With SFSQL there is a static number of indexes. It's insert speed and query speed might not be the fastest compared to custom composite indexes.
But query speed degrades predictibly as the number of columns queried grows. You might be surprised at the performance given that you can
add and query new attributes on the fly without any tables or indexes to create. - Do you generate indexes on data as it comes in? No, we don't have to do that. Everything is indexed. - How are nested keys handled? Every primitive attribute (non-object) is indexed by it's value and the relation between objects uses oid/poid indexes.
Joins are constructed on the fly that make use of the indexes on the primitives and between the objects. - Are indexes eventually consistent? The indexes are immediately consistent. |
This isn't just slightly slower, it depends a lot on your data how slow this is. It's potentially linear in the length of single-column matches.

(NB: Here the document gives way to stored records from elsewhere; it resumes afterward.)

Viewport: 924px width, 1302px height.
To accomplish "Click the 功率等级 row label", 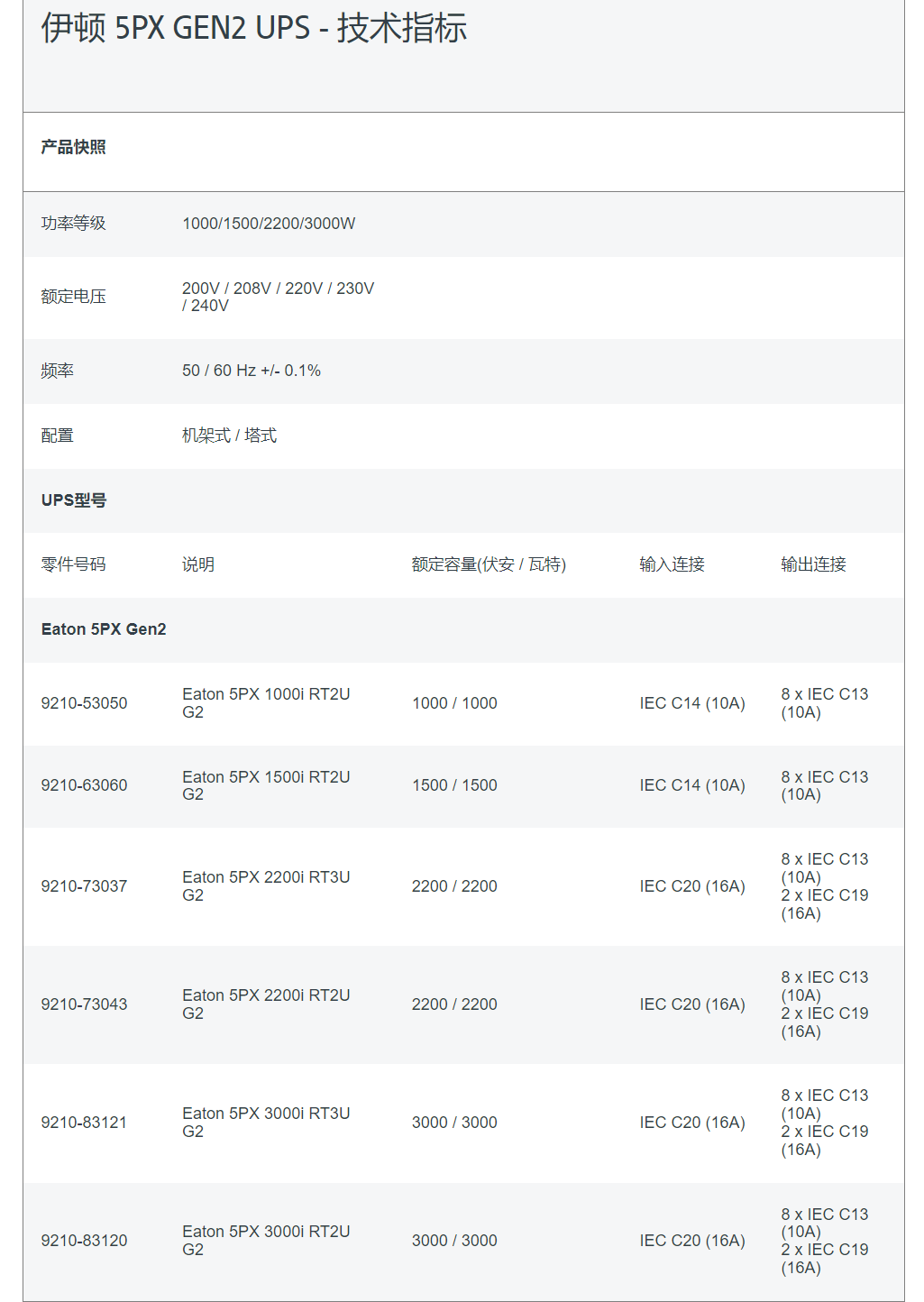I will coord(73,224).
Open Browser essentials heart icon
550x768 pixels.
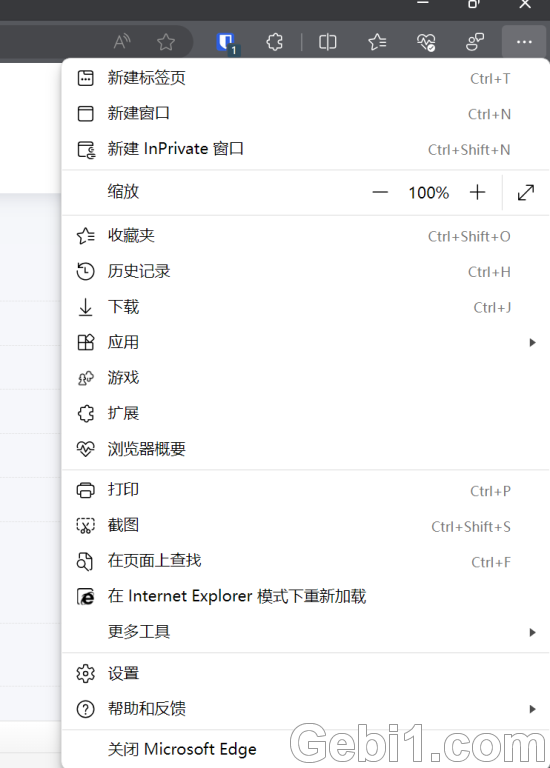[x=426, y=42]
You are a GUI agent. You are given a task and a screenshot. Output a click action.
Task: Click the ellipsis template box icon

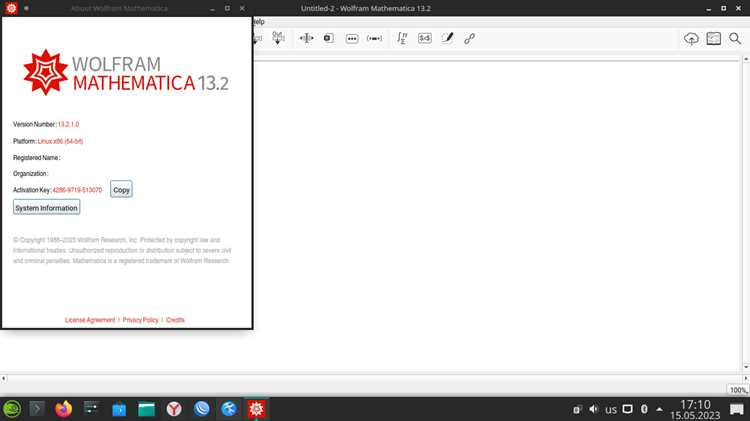(352, 39)
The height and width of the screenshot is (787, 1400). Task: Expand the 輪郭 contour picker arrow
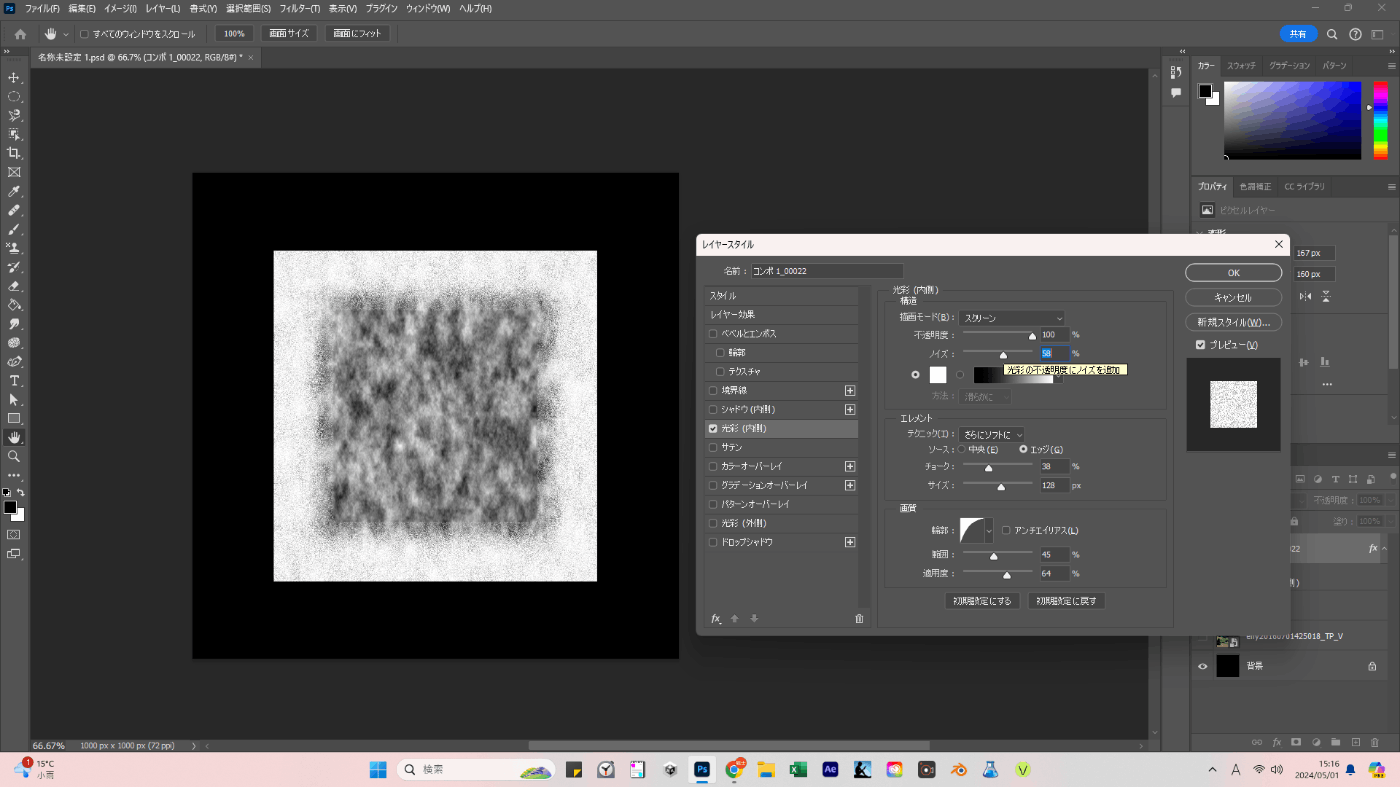[x=989, y=530]
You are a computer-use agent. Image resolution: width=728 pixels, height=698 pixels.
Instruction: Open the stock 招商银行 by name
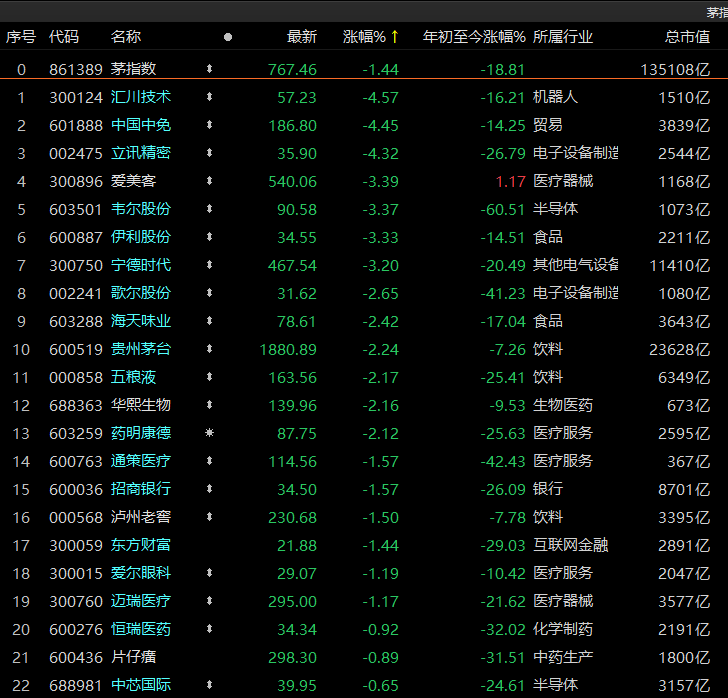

E.g. a query plan for (region='us' AND product='1234' AND year='2021') could scan the region index for all 'us' tuples, the product index for all '1234' tuples, and the year index for all '2021' tuples. The result might only be 0.0001% of rows, but this might have to scan more index entries than you have rows in the database. In some cases it's probably better to use one index and apply the remaining column filters as you fetch rows from the heap.
If you don't care about performance or only have a few MB of data then maybe you will get away with it, but I've never worked on a project where database performance wasn't an issue.